OBJECTIVE: The primary objective was to investigate any differences between SQ or IV administration of G-CSF in their ability to affect the time to neutrophil engraftment after HSCT.

METHODS: We conducted a single-center, retrospective chart review of patients admitted to our institution between July 1, 2015, and December 15, 2016, who underwent HSCT and received G-CSF. Patients were included if they were older than 18 years, underwent an allogeneic or an autologous HSCT, and received G-CSF posttransplant for a minimum of 7 doses. Neutrophil engraftment was measured from the day of transplant (day 0) to the first day of absolute neutrophil count ≥500 cells/mcL for 3 consecutive days. The secondary outcome measures were to compare time to neutrophil engraftment between autologous and allogeneic HSCT, incidence of febrile neutropenia, occurrence of documented infection, in-hospital all-cause mortality, and length of stay.

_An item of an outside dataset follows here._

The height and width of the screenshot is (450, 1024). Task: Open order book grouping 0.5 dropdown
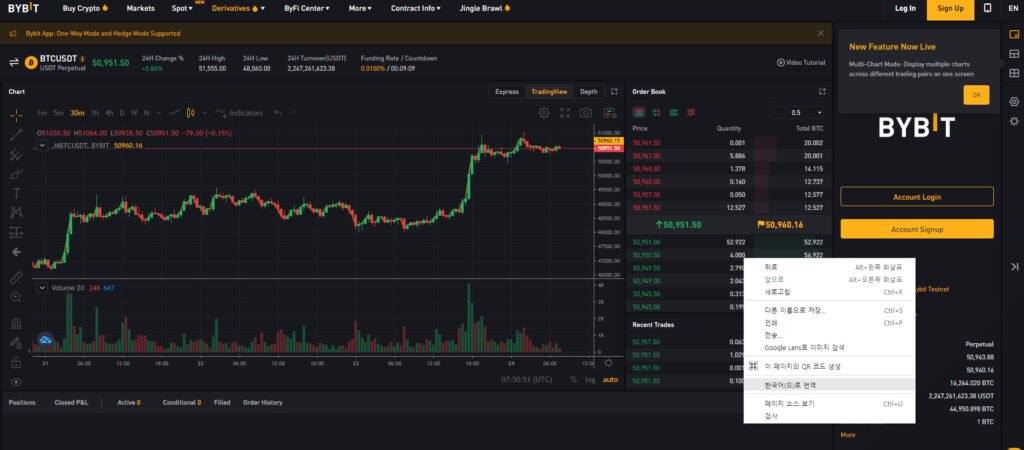coord(797,113)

RESULTS: A total of 98 patients met the study inclusion criteria, including 55 patients in the SQ group and 43 patients in the IV group. The mean time to neutrophil engraftment was 13.5 (± 5.0) days in the SQ administration group and 14 (± 3.1) days in the IV administration group (P = .57). No significant difference was seen in time to neutrophil engraftment between the SQ and IV routes of administration of G-CSF in patients who underwent HSCT. In addition, no differences in the secondary outcomes were found, including the time to neutrophil engraftment between autologous and allogeneic HSCT, the incidence of febrile neutropenia, incidence of documented infection, in-hospital all-cause mortality, and length of hospital stay.

CONCLUSION: Our findings show that the clinical outcomes are comparable in patients receiving the SQ or the IV administration of G-CSF post-HSCT, which suggests that either route of administration can be used in this patient population.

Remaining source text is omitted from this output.